Task requirements> Pick out every line in the data below that holds "will".

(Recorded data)

▬▬▬▬▬▬

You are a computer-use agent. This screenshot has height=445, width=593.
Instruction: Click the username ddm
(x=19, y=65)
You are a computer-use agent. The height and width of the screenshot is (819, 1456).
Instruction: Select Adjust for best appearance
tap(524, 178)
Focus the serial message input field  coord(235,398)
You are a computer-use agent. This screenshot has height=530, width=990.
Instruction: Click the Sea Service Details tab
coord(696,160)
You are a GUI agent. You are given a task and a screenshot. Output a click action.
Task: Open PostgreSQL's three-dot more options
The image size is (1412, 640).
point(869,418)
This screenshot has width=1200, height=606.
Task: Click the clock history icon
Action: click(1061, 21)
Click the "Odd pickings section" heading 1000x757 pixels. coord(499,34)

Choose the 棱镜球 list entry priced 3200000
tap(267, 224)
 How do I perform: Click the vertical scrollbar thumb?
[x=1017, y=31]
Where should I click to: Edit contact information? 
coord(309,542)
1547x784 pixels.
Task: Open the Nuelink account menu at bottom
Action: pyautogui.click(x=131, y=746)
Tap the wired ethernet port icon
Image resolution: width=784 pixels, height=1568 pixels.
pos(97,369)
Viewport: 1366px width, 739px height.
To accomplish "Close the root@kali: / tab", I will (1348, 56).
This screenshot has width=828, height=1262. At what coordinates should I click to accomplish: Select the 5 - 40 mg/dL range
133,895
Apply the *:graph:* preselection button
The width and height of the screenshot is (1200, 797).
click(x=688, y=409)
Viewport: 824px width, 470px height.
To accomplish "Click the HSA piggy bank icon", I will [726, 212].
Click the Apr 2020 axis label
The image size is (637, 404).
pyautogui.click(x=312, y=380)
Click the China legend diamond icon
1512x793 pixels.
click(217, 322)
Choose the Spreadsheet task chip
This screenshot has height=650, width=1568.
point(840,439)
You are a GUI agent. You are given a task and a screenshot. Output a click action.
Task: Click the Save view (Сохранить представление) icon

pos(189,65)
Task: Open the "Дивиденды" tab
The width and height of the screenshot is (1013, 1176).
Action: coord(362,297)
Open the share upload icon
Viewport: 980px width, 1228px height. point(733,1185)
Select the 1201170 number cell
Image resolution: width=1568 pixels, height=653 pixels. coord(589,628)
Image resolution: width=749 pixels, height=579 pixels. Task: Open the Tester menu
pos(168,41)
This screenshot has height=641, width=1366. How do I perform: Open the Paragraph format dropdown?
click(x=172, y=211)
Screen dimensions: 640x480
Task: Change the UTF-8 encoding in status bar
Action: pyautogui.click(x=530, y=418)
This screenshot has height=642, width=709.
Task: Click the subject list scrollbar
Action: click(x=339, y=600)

▬▬▬▬▬▬

Response to this task>
To accomplish "Close the root@kali: / tab", I will (1348, 56).
To accomplish "Click the HSA piggy bank icon", I will [726, 212].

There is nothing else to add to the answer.